Context will give you a very different response.
I just hope your insurance is paid up because the liabilities these things expose business to is frankly disgusting. but if I were a young lawyer, hell, this is going to be a huge domain to profit from - llm induced madness and psychosis, yeah, but also - LLM just made up shit because it didn’t know. and the rate of this happening only seems to grow, while the severity of the risk involved is frankly terrifying.
Once again, it all depends on the use case. The other day I used an LLM quickly mockup a carousel UI so I could see if it was worth writing real code for. It helped me explore a couple bad ideas before I committed to something worth coding.

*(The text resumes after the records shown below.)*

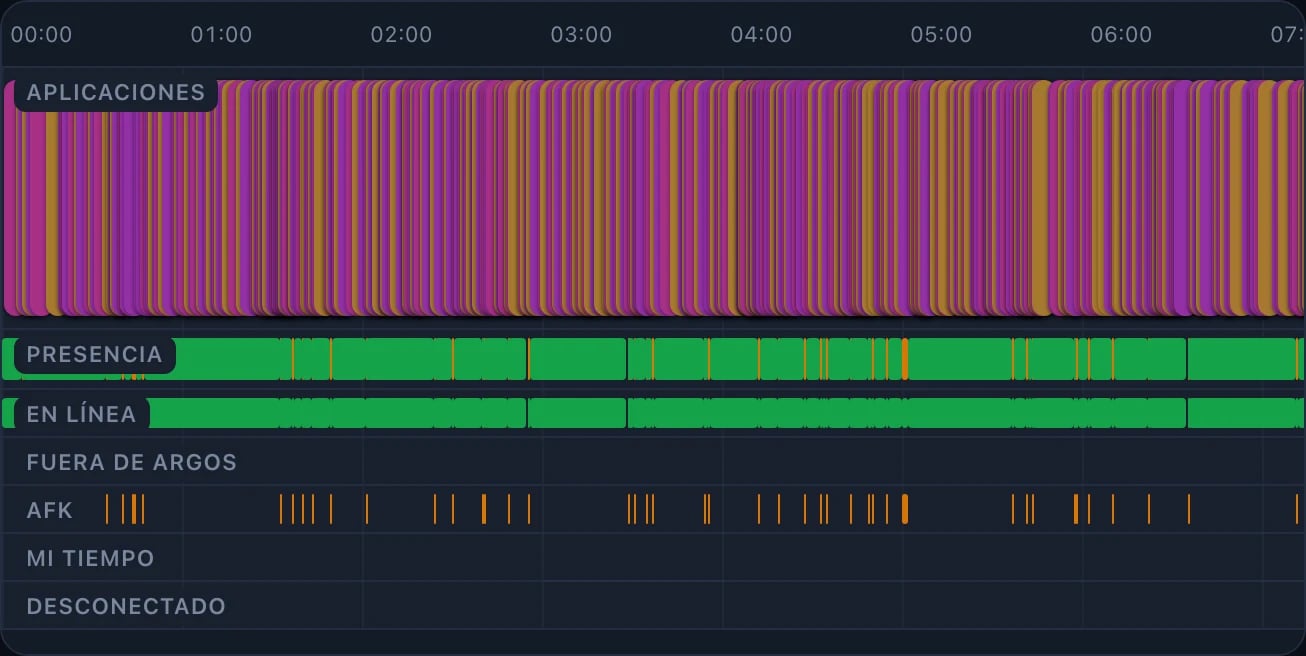Viewport: 1306px width, 656px height.
Task: Click the green PRESENCIA segment after 05:00
Action: [960, 359]
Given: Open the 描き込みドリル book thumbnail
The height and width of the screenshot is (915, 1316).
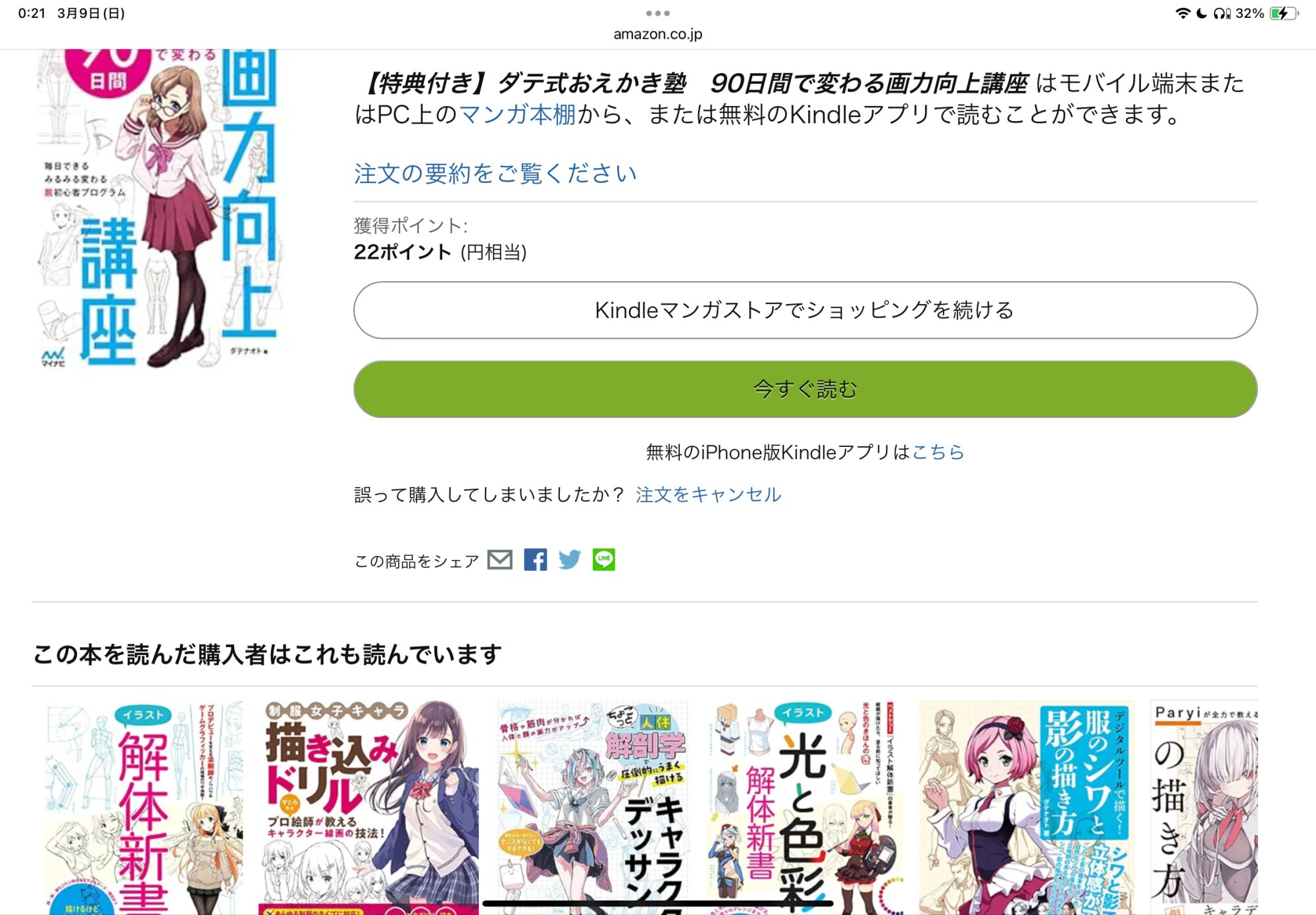Looking at the screenshot, I should click(368, 807).
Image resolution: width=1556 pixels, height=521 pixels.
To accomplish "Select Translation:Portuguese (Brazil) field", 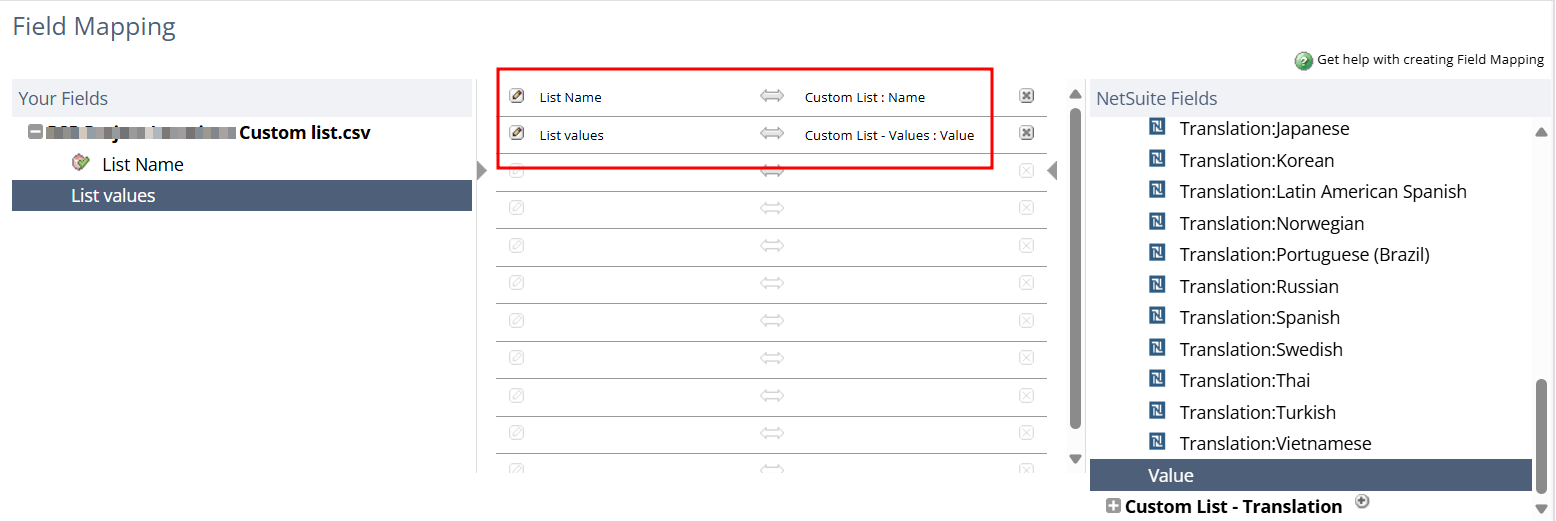I will (x=1304, y=255).
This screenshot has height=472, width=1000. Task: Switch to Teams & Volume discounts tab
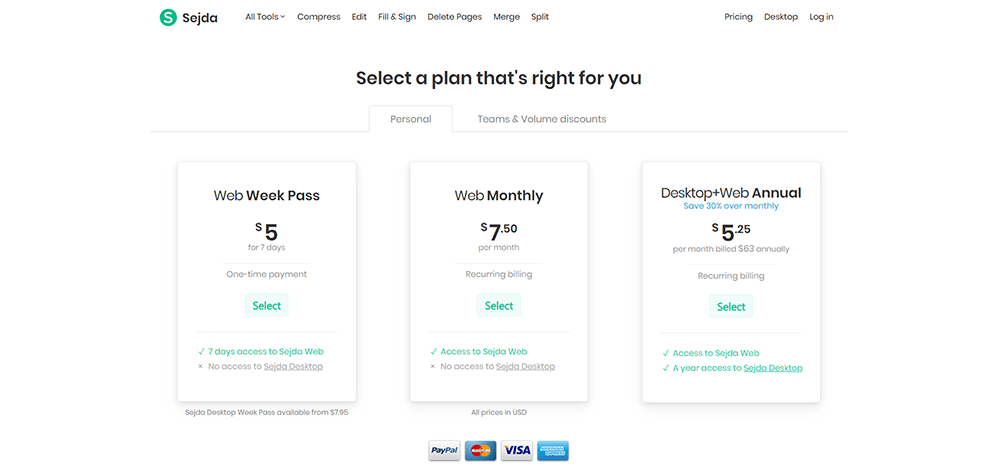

I’m not actually checking that code in. I’m using the LLM like a whiteboard on steroids.
you’re using an LLM for the purposes an actual whiteboard would probably be better for.
I mean, you could actually interact with people, yikes. you could have the give and take of ideas and collaboration, but instead, let’s just chew through a shit ton of power and water, we’ve got a spare environment in the closet.
pfft, do you have any idea how silly it all seems from another perspective?
Some people are finding value in LLMs, that doesn’t mean LLMs are great at everything.
Some people have work to do, and this is a tool that helps them do their work.
they have no idea if what they’re paying is what it actually costs though, so good luck building tools for the future when the resources are artificially priced.
I mean, I agree that a lot of money was spent training some of these models - and I personally wouldn’t invest in an ai based company. The economics dont make sense.
However, worst case, self hosted open source models have got pretty good, and I find it unlikely that progress will simply stop. Diminishing returns from scaling data yes, but there will still be optimizations all through the pipeline.
That is to say, LLMs will continue to have utility regardless if Open AI and Anthropic are around long term.
The point of a prototype is collaboration. It’s to get feedback from colleagues and end users.
Previously we’d whiteboard that out, spend a few days writing some code or stitching together a figma prototype to achieve a similar results.
I feel ya on the energy use, but don’t see how this is going to get me sued or isn’t allowing me to collaborate. The prototype code is going to get burned anyway, and now I my coworkers and I can pressure test ideas instantly with higher fidelity than before.